Poison Ivy -‘Borderless’ of Indrajeet Dasgupta
“Poison Ivy” is a lyrical poem with four stanzas (quatrains). Every verse is intertwined which is a great way to recite poetry. This is how the author gives the poem its own melody or rhythm. The poem is written in the first person or could be a narrator. The Author used common words to delight the readers with a pattern of rhyming words more so, to arouse their emotions.
- Poison Ivy
You are brought up to be mannered, yet bred for the kill,
Never too protected, barring mama’s waffles and grill.
Horses, tennis, and violin by six, athletics, piano too in the mix,
Regimented, disciplined – like that old song on bricks.
They soon call your sarcasm, and your attitude cavalier,
You never cared… Oh, the drugs – they have no fear.
The schools are few, the dreamers many,
Your first day at Ivy but an epiphany.
Small dorm rooms, dining hall food,
Track and field, campus girls in the hood.
You had your fill early, though not wise,
Found divinity, in the devil’s disguise.
You start work, with the famous six-figure,
Eighteen hours, luncheons and dreams bigger.
On your thirtieth, passed out in a drunken bout,
Trembling on the high rise ledge, a classic burnout.

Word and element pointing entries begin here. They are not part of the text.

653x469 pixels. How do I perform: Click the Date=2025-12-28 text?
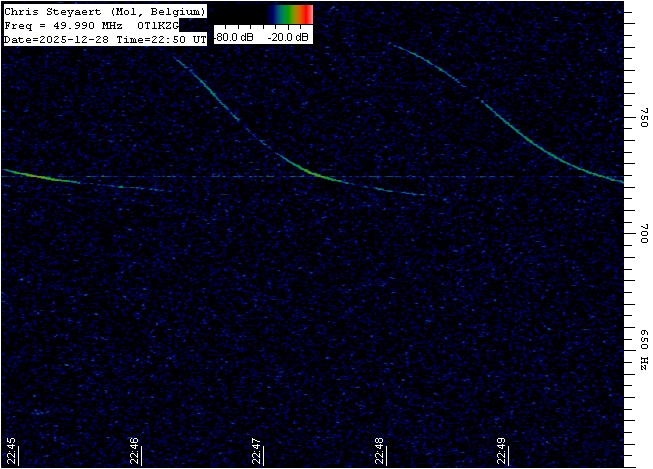tap(54, 39)
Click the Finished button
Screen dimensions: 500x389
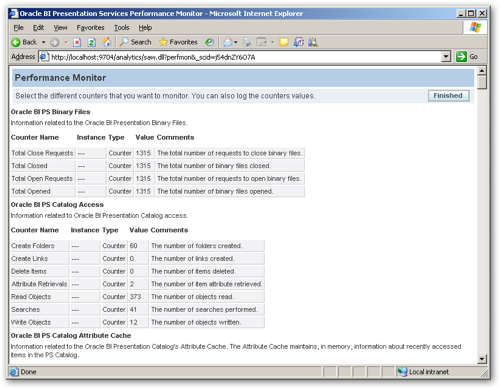[x=448, y=96]
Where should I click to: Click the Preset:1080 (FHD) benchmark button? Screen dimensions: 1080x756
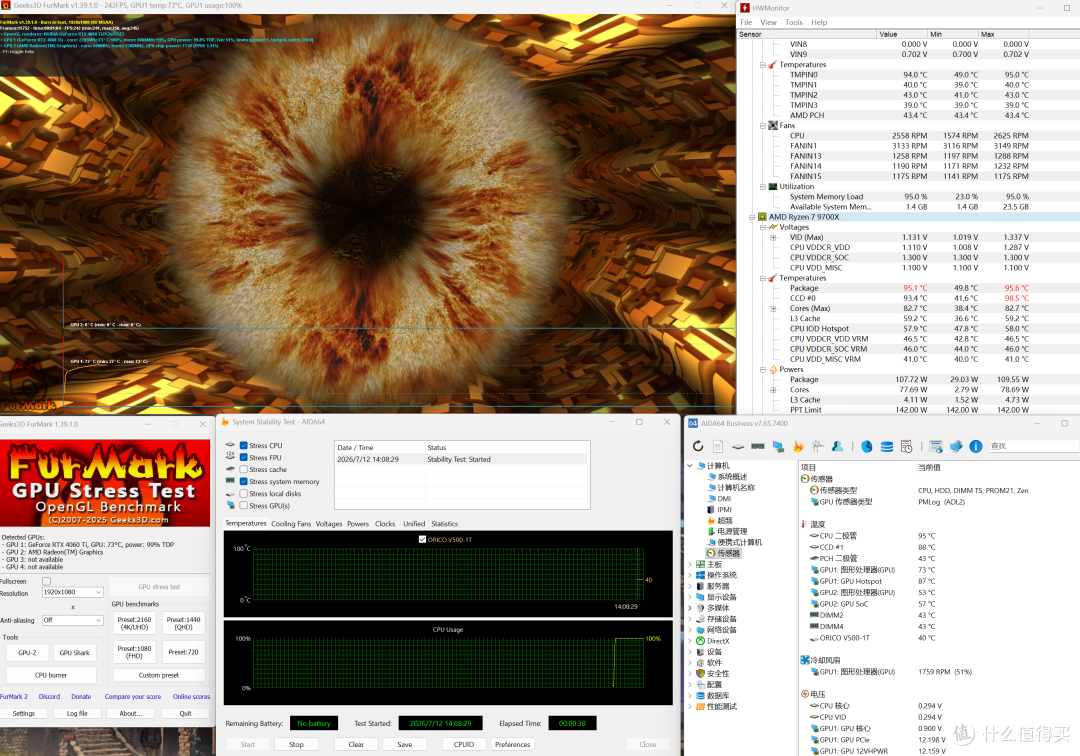(x=134, y=652)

The Ivy is clingy, yet symbol of eternal life,
Your life’s worth is much more – than a career and strife.
The poem is not about sufferings. It tells us that even at an early age we can decide on our own be it good or bad which could lead to our life success or destruction respectively.
The poem symbolizes the Ivy like these vines, people may have different personalities varies in the environment where we grow. But what matters most is how we live and how we should spend our life to become the kind of person you are.
A poem is an excerpt from the book ‘Borderless’ of Indrajeet Dasgupta which will be launched by September this year.